─── Excerpted passage

Taking PRIDE in Being the Other

Hey everybody. I’m taking part in One Rainbow Apart for Pride month! If you want to check out the other blogs doing this (and I would definitely recommend that you do) you can do so here 

 

One of the legends of the Changeling is that the fae will steal a child for one reason or another and replace them with one of their own. They will look like the same child but something about them will be different and the parents can “tell” that it’s not their child.

When I was younger, I was really interested in what that was like for the changeling. How to suddenly exist with a face that’s not yours? Do they know what they are? Most stories act like they’re obviously malicious, but they could be just as confused as the parents. What were they supposed to do with the way that they feel? Do they look at a reflection and just know that it’s someone else? Or do they just go about their lives, never knowing that something is off?

And why do I feel the same way sometimes when -I- look in the mirror? At seeing my own face and having a few seconds of “Is…is that really me?” and feeling weird that what I saw didn’t seem completely correct.

I mean, everyone HAD to have similar thoughts sometimes, right? Faces are just weird and no one is just okay with how they look. Or everyone has features about them they think are strange and would rather change. It’s just human nature, after all. And there’s SO MUCH imagery around what “attractive” looks like and even though you don’t want to be undesirable, all the images of what SHOULD be attractive also look weird to you. That’s just how things are?

──────
─── Provided records

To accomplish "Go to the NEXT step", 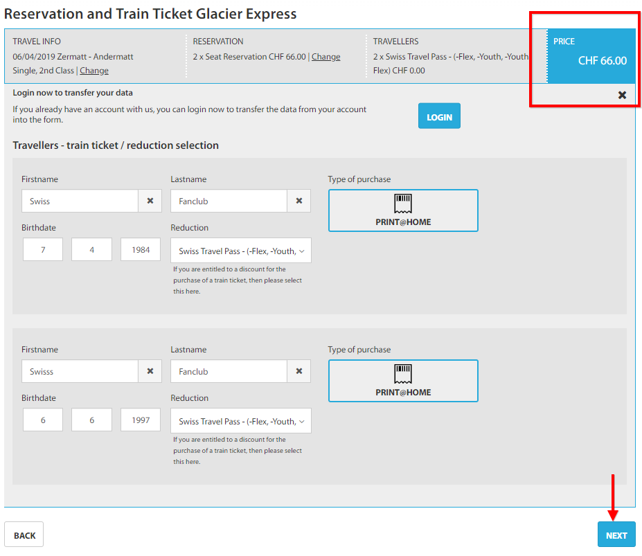I will (x=616, y=535).
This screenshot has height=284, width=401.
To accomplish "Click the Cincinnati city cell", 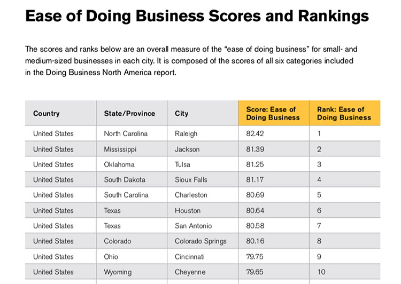I will [x=190, y=257].
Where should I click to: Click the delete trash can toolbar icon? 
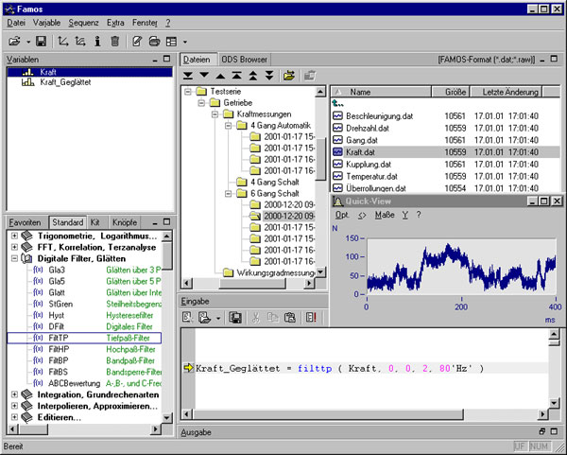(114, 42)
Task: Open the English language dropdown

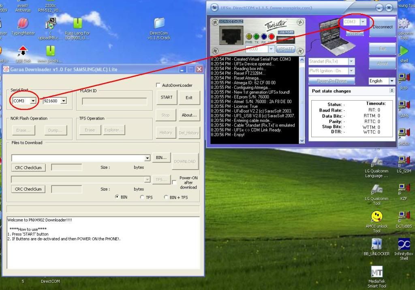Action: click(391, 81)
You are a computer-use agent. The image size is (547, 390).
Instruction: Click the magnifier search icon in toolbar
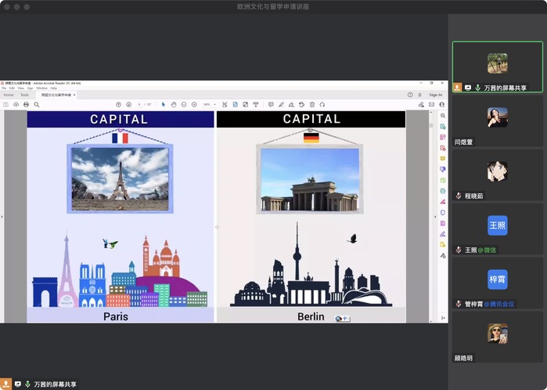[x=36, y=104]
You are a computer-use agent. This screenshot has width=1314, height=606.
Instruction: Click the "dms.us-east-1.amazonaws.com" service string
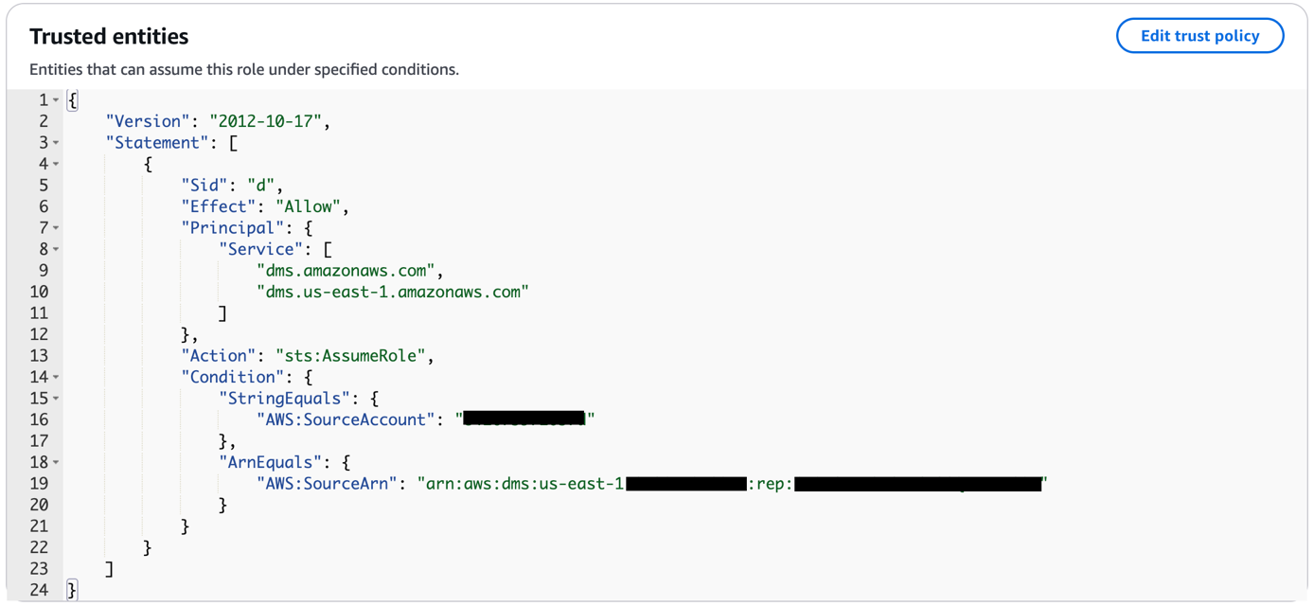(x=392, y=292)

──────

__Written exercise A__:
Can you restate the paragraph of the blog post beginning "One of the legends of the Changeling" as a short bulleted list that keeps its main facts?
__Written exercise B__:
Answer these questions about the blog post, one per line:
(i) What is the writer taking part in for Pride month?
(ii) In the legend described, who steals the child?
(iii) What question does the writer ask for a few seconds on seeing their own face in the mirror?
__Written exercise C__:
Resume the blog post about the changeling from the point where it stops.
The items above aren't needed for anything here.

__Task result A__:
- In the changeling legend, the fae steal a child for one reason or another.
- They replace the child with one of their own.
- The replacement looks like the same child, but something about them is different.
- The parents can "tell" that it isn't their child.

__Task result B__:
(i) One Rainbow Apart
(ii) The fae
(iii) "Is…is that really me?"

__Task result C__:
I mean, what else could it be?

Fast forward a few years and I learn about dysphoria. I immediately reject it because I wouldn’t label the feeling as intense as the definitions that I saw, but it sticks around. I think a bit more about that weird feeling and get scared. I worry that if I look too hard at myself, I’ll fall apart and be abandoned by everyone. I’ll ruin what little bit of good I have going on and even THEN I can’t stop thinking about it.

I like a lot of the modern stories about Changelings (Seannan McGuire in particular) because instead of it being about how terrible it is for the parents, it’s more about that feeling of knowing you’re off from all the “normal” people and makes that a strength. It’s a kind of wish fulfillment for people in a world that is constantly trying to hammer you into place that you can be yourself and that makes you more powerful than being something for others.

It’s about knowing that the face in the mirror IS real, but it doesn’t have to be “you”.

And if you’re feeling that same kind of Changeling feeling when you see yourself, it’ll be okay.

There’s plenty of us out here.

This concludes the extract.